Also, techniques are known in which at the time of a RAID breakdown, RAID configuration information immediately before the breakdown is stored, and if a recovery request is given by user's operation, the RAID is compulsorily restored to the state immediately before the breakdown on the basis of the stored information (for example, refer to Japanese Laid-open Patent Publication No. 2002-373059).
Related-art techniques have been disclosed in Japanese Laid-open Patent Publication Nos. 2002-373059, 2007-52509, and 2010-134696.
However, in a RAID apparatus that has been compulsory restored, there is a problem in that no redundancy is provided, thus the occurrence of a RAID failure again is at high risk, and data assurance is insufficient.
According to an embodiment of the present disclosure, it is desirable to improve data assurance in a RAID apparatus that has been compulsory restored.
According to an aspect of the invention, a storage apparatus has a plurality of storage devices and a controller for controlling data read from the plurality of storage devices and data write to the plurality of storage devices, the controller includes a determination unit and a restore processing unit, when a new storage device has failed in a non-redundant state being a redundant group state without redundancy, in which some of the storage devices had failed out of the plurality of storage devices, the determination unit configured to determine whether execution of compulsory restore of the redundant group is possible or not on the basis of a failure cause of the plurality of failed storage devices, and if the determination unit determines that the execution of compulsory restore of the redundant group is possible, the restore processing unit configured to incorporate a plurality of storage devices including a newly failed storage device in the non-redundant state into the redundant group and to compulsorily restore the storage apparatus to an available state.
The object and advantages of the invention will be realized and attained by means of the elements and combinations particularly pointed out in the claims.
It is to be understood that both the foregoing general description and the following detailed description are exemplary and explanatory and are not restrictive of the invention, as claimed.
In the following, a detailed description is given of a storage apparatus, a control method, and a control program according to an embodiment of the present disclosure with reference to the drawings.
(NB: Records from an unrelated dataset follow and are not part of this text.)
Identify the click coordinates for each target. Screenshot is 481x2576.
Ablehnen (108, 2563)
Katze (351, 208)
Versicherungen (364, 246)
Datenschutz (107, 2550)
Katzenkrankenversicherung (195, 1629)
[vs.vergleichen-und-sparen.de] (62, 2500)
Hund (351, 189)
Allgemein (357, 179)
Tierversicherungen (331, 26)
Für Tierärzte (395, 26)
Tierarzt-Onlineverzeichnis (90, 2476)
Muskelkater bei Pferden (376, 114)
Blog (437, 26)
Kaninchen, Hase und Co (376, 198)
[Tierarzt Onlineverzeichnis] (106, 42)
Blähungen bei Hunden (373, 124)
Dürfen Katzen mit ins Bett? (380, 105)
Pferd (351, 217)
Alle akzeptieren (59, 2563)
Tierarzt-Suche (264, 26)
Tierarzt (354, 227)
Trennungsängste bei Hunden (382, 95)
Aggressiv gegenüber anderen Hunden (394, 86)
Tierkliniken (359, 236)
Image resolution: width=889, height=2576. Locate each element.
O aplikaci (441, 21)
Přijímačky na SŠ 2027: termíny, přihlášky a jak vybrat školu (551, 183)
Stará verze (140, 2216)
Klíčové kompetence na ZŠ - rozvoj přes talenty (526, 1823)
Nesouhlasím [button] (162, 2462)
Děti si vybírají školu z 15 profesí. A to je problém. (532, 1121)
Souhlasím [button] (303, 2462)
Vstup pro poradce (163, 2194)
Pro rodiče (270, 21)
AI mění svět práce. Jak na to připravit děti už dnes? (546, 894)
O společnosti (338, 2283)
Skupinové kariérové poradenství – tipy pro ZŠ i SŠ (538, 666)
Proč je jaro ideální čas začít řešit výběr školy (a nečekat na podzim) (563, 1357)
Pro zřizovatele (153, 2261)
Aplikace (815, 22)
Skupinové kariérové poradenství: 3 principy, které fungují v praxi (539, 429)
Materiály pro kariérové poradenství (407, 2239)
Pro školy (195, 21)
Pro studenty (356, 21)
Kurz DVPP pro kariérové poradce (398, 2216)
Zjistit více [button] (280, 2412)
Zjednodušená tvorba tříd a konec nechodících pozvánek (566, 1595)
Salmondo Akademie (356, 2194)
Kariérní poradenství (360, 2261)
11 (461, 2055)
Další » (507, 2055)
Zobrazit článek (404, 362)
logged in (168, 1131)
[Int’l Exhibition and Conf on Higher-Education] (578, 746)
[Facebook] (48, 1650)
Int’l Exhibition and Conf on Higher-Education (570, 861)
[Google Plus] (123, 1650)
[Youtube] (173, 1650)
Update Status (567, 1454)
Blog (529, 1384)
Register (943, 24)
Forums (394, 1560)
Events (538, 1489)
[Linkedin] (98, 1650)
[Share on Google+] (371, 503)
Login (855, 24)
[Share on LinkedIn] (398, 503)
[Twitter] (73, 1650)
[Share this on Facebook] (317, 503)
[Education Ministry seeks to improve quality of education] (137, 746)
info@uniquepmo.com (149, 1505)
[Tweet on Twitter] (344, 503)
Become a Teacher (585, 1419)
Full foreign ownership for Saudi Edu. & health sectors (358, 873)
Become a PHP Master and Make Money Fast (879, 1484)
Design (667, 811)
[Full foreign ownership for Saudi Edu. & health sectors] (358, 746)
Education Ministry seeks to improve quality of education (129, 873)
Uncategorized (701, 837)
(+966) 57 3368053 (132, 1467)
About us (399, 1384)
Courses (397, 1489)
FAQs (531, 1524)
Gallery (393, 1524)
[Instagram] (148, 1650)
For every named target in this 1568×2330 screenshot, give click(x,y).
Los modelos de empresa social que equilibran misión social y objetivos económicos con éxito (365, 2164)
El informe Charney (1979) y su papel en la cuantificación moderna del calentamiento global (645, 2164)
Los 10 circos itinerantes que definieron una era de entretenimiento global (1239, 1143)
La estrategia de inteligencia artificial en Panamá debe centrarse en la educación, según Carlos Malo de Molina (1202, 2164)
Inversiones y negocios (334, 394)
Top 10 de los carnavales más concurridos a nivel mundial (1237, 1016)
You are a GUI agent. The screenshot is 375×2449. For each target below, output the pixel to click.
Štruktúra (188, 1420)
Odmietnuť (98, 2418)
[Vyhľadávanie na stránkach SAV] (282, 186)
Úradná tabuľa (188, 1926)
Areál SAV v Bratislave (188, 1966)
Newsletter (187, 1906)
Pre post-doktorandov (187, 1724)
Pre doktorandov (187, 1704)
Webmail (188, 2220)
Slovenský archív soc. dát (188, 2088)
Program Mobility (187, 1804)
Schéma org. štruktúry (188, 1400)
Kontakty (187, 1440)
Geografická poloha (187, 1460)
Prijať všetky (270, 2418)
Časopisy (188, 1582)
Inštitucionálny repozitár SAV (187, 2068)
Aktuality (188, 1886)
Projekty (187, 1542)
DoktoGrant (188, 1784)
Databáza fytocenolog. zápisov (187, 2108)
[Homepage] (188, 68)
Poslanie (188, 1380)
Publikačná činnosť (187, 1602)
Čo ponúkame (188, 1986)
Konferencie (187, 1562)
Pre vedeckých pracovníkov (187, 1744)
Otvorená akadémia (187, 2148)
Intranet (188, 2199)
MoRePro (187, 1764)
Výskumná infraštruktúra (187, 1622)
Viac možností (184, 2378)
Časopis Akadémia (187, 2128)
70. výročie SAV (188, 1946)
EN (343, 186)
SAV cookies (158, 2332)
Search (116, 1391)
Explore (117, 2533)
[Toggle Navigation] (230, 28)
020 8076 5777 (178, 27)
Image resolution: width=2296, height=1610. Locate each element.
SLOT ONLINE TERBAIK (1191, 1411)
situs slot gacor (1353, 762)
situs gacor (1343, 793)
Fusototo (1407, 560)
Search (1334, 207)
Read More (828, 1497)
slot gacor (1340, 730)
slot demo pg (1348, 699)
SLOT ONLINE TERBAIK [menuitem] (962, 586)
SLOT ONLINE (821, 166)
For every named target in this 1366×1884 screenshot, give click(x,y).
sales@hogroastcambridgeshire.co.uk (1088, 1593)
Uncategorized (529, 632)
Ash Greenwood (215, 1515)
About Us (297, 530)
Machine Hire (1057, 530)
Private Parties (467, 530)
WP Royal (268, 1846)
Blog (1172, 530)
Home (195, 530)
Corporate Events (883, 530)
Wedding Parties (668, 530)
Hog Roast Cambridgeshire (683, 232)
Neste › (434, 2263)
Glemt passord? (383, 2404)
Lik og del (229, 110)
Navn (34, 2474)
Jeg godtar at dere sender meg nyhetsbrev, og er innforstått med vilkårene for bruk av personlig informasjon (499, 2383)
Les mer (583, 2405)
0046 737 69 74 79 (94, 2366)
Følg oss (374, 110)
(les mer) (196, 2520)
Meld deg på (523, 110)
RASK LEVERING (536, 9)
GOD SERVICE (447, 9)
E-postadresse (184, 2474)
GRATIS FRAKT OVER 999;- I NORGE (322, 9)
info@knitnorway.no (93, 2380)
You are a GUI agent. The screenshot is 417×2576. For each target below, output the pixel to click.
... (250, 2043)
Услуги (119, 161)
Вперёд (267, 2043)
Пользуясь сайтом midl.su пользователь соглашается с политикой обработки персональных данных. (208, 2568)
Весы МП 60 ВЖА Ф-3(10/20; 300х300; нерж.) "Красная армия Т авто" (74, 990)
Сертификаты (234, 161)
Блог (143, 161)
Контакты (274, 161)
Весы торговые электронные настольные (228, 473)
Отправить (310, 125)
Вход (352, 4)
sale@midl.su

In this regard, this embodiment does not limit the disclosed technique.
First, a description is given of a RAID apparatus according to the embodiment.
The CM 21 is a controller that controls data read from the RAID apparatus 2, and data write to the RAID apparatus 2, and includes a channel adapter (CA) 211, a CPU 212, a memory 213, and a device interface (DI) 214. The CA 211 is an interface with a host 1, which is a computer using the RAID apparatus 2, and accepts an access request from the host 1, and makes a response to the host 1. The CPU 212 is a central processing unit that controls the RAID apparatus 2 by executing an input/output control program stored in the memory 213. The memory 213 is a storage device for storing the input/output control program to be executed on the CPU 212 and data. The DI 214 is an interface with the DE 22, and instructs the DE 22 to read and write data.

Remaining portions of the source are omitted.